_Parts of the exercise_.
1) Which books, with their authors, are on the biography shortlist in the piece below about the James Tait Black Prizes?
2) Carry on the piece below about the James Tait Black Prizes, starting right after its final sentence.

The James Tait Black Prizes were founded in 1919 by Janet Coats, the widow of publisher James Tait Black, to commemorate her husband’s love of good books.

Two prizes of £10,000 each are awarded annually for new works of fiction and biography by the University of Edinburgh’s School of Literatures, Languages and Cultures.

This Awards Presentation is a highlight of the EIBF, recognising excellence in both research and imagination. Once again, it was introduced by the BBC presenter, Sally Magnusson, with enthusiasm and wit. These literary awards follow an extensive selection process from the hundreds of submissions by a team of postgraduate students and then by senior academics for the final judging. Two of the students, Olivia Ferguson and Jo Wilson described their work, checking eligibility of books and compiling reports which was informative and entertaining.

Dr Jonathan Wild, the judge for the biography prize, discussed the shortlist of four books, starting with “The Vanishing Man” by Laura Cumming, the Art Critic of The Observer. She undertook meticulous research following the journey of John Snare, a Victorian bookseller in his detective work to prove that a portrait he has bought is a forgotten work by Velazquez. This intriguing mystery is similar to the excellent "Fake or Fortune" BBC TV series, investigating the authenticity of paintings.

In similar vein is “A Life Discarded” by Alex Masters, which investigates the life of the writer of fifty years of diaries found in a skip which Wild praises: “the style of prose is a joy to read.”

"A Stain in the Blood: The Remarkable Voyage of Sir Kenelm Digby” by Joe Moshenska, is a colourful 17th century adventurous tale of trade, piracy, politics and religion across the Mediterranean, North Africa and Middle East at the time of the Ottoman Empire.

Douglas Smith has written a work of great scholarship in his biography of “Rasputin,” separating the man and the myth behind the Siberian peasant, whose political influence was was blamed for the downfall of the Romanov dynasty.

_Record set_.
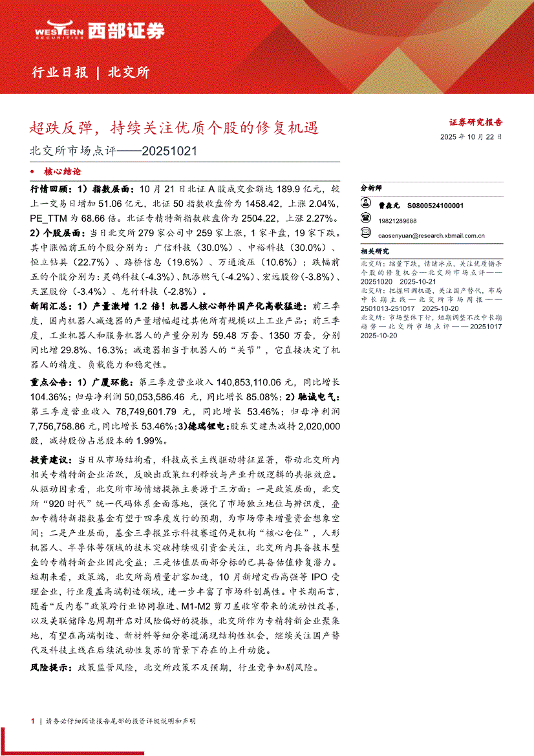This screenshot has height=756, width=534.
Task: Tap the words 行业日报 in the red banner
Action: (59, 72)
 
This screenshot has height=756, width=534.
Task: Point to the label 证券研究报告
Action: (476, 122)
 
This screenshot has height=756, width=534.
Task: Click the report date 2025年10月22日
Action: (471, 137)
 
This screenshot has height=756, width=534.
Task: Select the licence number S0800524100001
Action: (436, 204)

_Answers for the exercise_.
1)
- "The Vanishing Man" by Laura Cumming
- "A Life Discarded" by Alex Masters
- "A Stain in the Blood: The Remarkable Voyage of Sir Kenelm Digby" by Joe Moshenska
- "Rasputin" by Douglas Smith

2)
These four remarkable lives as captured in these biographies made the choice of an overall winner very difficult. However, the gold envelope was opened to reveal it was “The Vanishing Man.”

In a short, passionate speech, Laura Cumming declared, “I am full of joy” thanking the judges for the prestigious award. Edinburgh is her home town (she recalls taking the 23 bus to school), and she urged the audience to visit the National Gallery to see “Old Woman Frying Eggs” painted by Velazquez, when just eighteen years old.

Novels shortlist and winner

And then on to the shortlist of novels with Sally in conversation with the Dr Alex Laurie.

“A Country Road, A Tree” by Jo Baker, is described as a brilliant, insightful recreation of Samuel Becket’s wartime experience in France, joining the French Resistance, narrowly escaped the Gestapo and awarded the Croix de Guerre.

“What Belongs to You” a debut novel by Garth Greenwell, relates the conflicting emotions of shame and desire felt by a young gay American man, the shame and the desire on encountering a male prostitute in Sofia, Bulgaria.

It is the voice, fragments of thoughts and intimate interior language which impressed the judges on reading “The Lesser Bohemians” by Eimar McBride, about the passionate relationship between an 18-year-old drama student and an older actor in mid-nineties London.

Finally, “The Sport of Kings” by C.E. Morgan is an epic family saga spanning several generations set in the world of horse-racing in Kentucky, covering such themes as slavery, sexual politics, morality and the enduring presence of racial oppression.

Once again, Sally opens the gold envelope and names the Irish writer, Eimar McBride as the winner of the Fiction prize for “The Lesser Bohemians.”

She is extremely grateful and appreciates the importance of “the most literary awards in this islands... this is a huge honour".

The annual ceremony of The James Tait Black Prizes, at the EIBF really should attract a larger audience. With six of the shortlisted writers present, vivacious discussions on the literary merits of all the books, humour and intellectual debate, this is a most inspiring occasion, celebrating the joy of the written word.

This event took place on 14 August, 2017

"The Vanishing Man: In Pursuit of Velazquez" by Laura Cumming (Chatto and Windus)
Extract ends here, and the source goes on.